DATA FOR REVIEW Start Marker

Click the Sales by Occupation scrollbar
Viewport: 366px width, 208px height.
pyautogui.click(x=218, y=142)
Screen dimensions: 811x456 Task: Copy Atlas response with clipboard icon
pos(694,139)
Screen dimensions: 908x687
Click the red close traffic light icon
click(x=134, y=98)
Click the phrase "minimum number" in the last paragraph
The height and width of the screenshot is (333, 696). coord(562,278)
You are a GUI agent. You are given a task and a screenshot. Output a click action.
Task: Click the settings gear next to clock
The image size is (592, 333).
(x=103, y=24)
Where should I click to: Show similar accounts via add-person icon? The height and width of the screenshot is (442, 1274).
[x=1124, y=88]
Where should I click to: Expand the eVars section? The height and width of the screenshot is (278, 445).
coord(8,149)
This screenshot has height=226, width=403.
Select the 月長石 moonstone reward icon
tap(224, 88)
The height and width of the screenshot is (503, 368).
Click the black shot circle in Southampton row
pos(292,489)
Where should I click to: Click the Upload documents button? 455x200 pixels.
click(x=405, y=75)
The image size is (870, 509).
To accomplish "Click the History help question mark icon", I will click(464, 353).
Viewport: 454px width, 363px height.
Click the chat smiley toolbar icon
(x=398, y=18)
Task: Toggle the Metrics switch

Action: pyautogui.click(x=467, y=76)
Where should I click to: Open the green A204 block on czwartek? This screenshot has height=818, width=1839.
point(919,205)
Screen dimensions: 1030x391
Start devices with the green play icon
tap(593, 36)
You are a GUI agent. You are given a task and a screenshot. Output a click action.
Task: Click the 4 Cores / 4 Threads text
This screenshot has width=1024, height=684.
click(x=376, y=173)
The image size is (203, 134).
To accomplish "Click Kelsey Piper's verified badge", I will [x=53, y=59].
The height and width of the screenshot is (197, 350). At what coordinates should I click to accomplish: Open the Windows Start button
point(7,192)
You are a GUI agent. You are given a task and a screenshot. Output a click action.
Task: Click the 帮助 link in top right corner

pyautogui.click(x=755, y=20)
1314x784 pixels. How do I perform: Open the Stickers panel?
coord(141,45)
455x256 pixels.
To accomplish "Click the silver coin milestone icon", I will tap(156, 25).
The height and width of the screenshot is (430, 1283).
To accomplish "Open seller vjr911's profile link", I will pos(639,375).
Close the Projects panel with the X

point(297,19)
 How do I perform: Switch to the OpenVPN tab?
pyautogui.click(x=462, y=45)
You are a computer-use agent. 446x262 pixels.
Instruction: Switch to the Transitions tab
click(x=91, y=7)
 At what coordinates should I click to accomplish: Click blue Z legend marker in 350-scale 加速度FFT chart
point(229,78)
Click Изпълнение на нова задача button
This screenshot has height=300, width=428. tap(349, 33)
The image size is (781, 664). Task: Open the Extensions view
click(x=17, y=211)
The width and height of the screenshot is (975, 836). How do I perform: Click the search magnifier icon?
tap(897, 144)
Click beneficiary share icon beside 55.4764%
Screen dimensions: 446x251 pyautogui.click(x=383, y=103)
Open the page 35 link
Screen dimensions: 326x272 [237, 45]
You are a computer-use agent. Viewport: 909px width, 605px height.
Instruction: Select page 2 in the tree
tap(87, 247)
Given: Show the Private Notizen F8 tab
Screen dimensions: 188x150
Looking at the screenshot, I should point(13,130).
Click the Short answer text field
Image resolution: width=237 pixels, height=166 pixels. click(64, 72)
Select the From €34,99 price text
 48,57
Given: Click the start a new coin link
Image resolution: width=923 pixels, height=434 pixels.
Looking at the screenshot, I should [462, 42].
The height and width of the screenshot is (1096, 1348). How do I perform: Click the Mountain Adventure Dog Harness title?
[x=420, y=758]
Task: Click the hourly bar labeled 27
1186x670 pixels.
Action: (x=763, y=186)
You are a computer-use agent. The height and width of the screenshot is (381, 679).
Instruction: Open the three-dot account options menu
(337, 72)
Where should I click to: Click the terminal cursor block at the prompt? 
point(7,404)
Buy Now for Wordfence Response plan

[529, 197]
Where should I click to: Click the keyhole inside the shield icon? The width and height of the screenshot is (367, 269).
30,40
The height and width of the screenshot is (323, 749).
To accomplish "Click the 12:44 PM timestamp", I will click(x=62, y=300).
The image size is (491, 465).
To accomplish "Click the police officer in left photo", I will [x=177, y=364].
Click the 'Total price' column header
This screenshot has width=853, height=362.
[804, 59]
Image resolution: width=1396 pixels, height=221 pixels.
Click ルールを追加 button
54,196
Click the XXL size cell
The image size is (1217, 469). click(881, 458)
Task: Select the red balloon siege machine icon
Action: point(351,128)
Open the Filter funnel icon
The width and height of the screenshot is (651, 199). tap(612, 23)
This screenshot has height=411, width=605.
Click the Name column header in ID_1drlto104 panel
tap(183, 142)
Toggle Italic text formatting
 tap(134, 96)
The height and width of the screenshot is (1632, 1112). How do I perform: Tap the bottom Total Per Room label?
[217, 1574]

DATA FOR REVIEW End Marker

- TASK DIRECTIONS:
Repeat the data. Keep every word the same.

- SOLVED EXERCISE:
Click the Sales by Occupation scrollbar
Viewport: 366px width, 208px height.
pyautogui.click(x=218, y=142)
Screen dimensions: 811x456 Task: Copy Atlas response with clipboard icon
pos(694,139)
Screen dimensions: 908x687
Click the red close traffic light icon
click(x=134, y=98)
Click the phrase "minimum number" in the last paragraph
The height and width of the screenshot is (333, 696). coord(562,278)
You are a GUI agent. You are given a task and a screenshot. Output a click action.
Task: Click the settings gear next to clock
The image size is (592, 333).
(x=103, y=24)
Where should I click to: Show similar accounts via add-person icon? The height and width of the screenshot is (442, 1274).
[x=1124, y=88]
Where should I click to: Expand the eVars section? The height and width of the screenshot is (278, 445).
coord(8,149)
This screenshot has height=226, width=403.
Select the 月長石 moonstone reward icon
tap(224, 88)
The height and width of the screenshot is (503, 368).
Click the black shot circle in Southampton row
pos(292,489)
Where should I click to: Click the Upload documents button? 455x200 pixels.
click(x=405, y=75)
The image size is (870, 509).
To accomplish "Click the History help question mark icon", I will click(464, 353).
Viewport: 454px width, 363px height.
Click the chat smiley toolbar icon
(x=398, y=18)
Task: Toggle the Metrics switch

Action: pyautogui.click(x=467, y=76)
Where should I click to: Open the green A204 block on czwartek? This screenshot has height=818, width=1839.
point(919,205)
Screen dimensions: 1030x391
Start devices with the green play icon
tap(593, 36)
You are a GUI agent. You are given a task and a screenshot. Output a click action.
Task: Click the 4 Cores / 4 Threads text
This screenshot has width=1024, height=684.
click(x=376, y=173)
The image size is (203, 134).
To accomplish "Click Kelsey Piper's verified badge", I will [x=53, y=59].
The height and width of the screenshot is (197, 350). At what coordinates should I click to accomplish: Open the Windows Start button
point(7,192)
You are a GUI agent. You are given a task and a screenshot. Output a click action.
Task: Click the 帮助 link in top right corner

pyautogui.click(x=755, y=20)
1314x784 pixels. How do I perform: Open the Stickers panel?
coord(141,45)
455x256 pixels.
To accomplish "Click the silver coin milestone icon", I will tap(156, 25).
The height and width of the screenshot is (430, 1283).
To accomplish "Open seller vjr911's profile link", I will pos(639,375).
Close the Projects panel with the X

point(297,19)
 How do I perform: Switch to the OpenVPN tab?
pyautogui.click(x=462, y=45)
You are a computer-use agent. 446x262 pixels.
Instruction: Switch to the Transitions tab
click(x=91, y=7)
 At what coordinates should I click to accomplish: Click blue Z legend marker in 350-scale 加速度FFT chart
point(229,78)
Click Изпълнение на нова задача button
This screenshot has height=300, width=428. tap(349, 33)
The image size is (781, 664). Task: Open the Extensions view
click(x=17, y=211)
The width and height of the screenshot is (975, 836). How do I perform: Click the search magnifier icon?
tap(897, 144)
Click beneficiary share icon beside 55.4764%
Screen dimensions: 446x251 pyautogui.click(x=383, y=103)
Open the page 35 link
Screen dimensions: 326x272 [237, 45]
You are a computer-use agent. Viewport: 909px width, 605px height.
Instruction: Select page 2 in the tree
tap(87, 247)
Given: Show the Private Notizen F8 tab
Screen dimensions: 188x150
Looking at the screenshot, I should point(13,130).
Click the Short answer text field
Image resolution: width=237 pixels, height=166 pixels. click(64, 72)
Select the From €34,99 price text
 48,57
Given: Click the start a new coin link
Image resolution: width=923 pixels, height=434 pixels.
Looking at the screenshot, I should [462, 42].
The height and width of the screenshot is (1096, 1348). How do I perform: Click the Mountain Adventure Dog Harness title?
[x=420, y=758]
Task: Click the hourly bar labeled 27
1186x670 pixels.
Action: (x=763, y=186)
You are a computer-use agent. The height and width of the screenshot is (381, 679).
Instruction: Open the three-dot account options menu
(337, 72)
Where should I click to: Click the terminal cursor block at the prompt? 
point(7,404)
Buy Now for Wordfence Response plan

[529, 197]
Where should I click to: Click the keyhole inside the shield icon? The width and height of the screenshot is (367, 269).
30,40
The height and width of the screenshot is (323, 749).
To accomplish "Click the 12:44 PM timestamp", I will click(x=62, y=300).
The image size is (491, 465).
To accomplish "Click the police officer in left photo", I will [x=177, y=364].
Click the 'Total price' column header
This screenshot has width=853, height=362.
[804, 59]
Image resolution: width=1396 pixels, height=221 pixels.
Click ルールを追加 button
54,196
Click the XXL size cell
The image size is (1217, 469). click(881, 458)
Task: Select the red balloon siege machine icon
Action: point(351,128)
Open the Filter funnel icon
The width and height of the screenshot is (651, 199). tap(612, 23)
This screenshot has height=411, width=605.
Click the Name column header in ID_1drlto104 panel
tap(183, 142)
Toggle Italic text formatting
 tap(134, 96)
The height and width of the screenshot is (1632, 1112). How do I perform: Tap the bottom Total Per Room label?
[217, 1574]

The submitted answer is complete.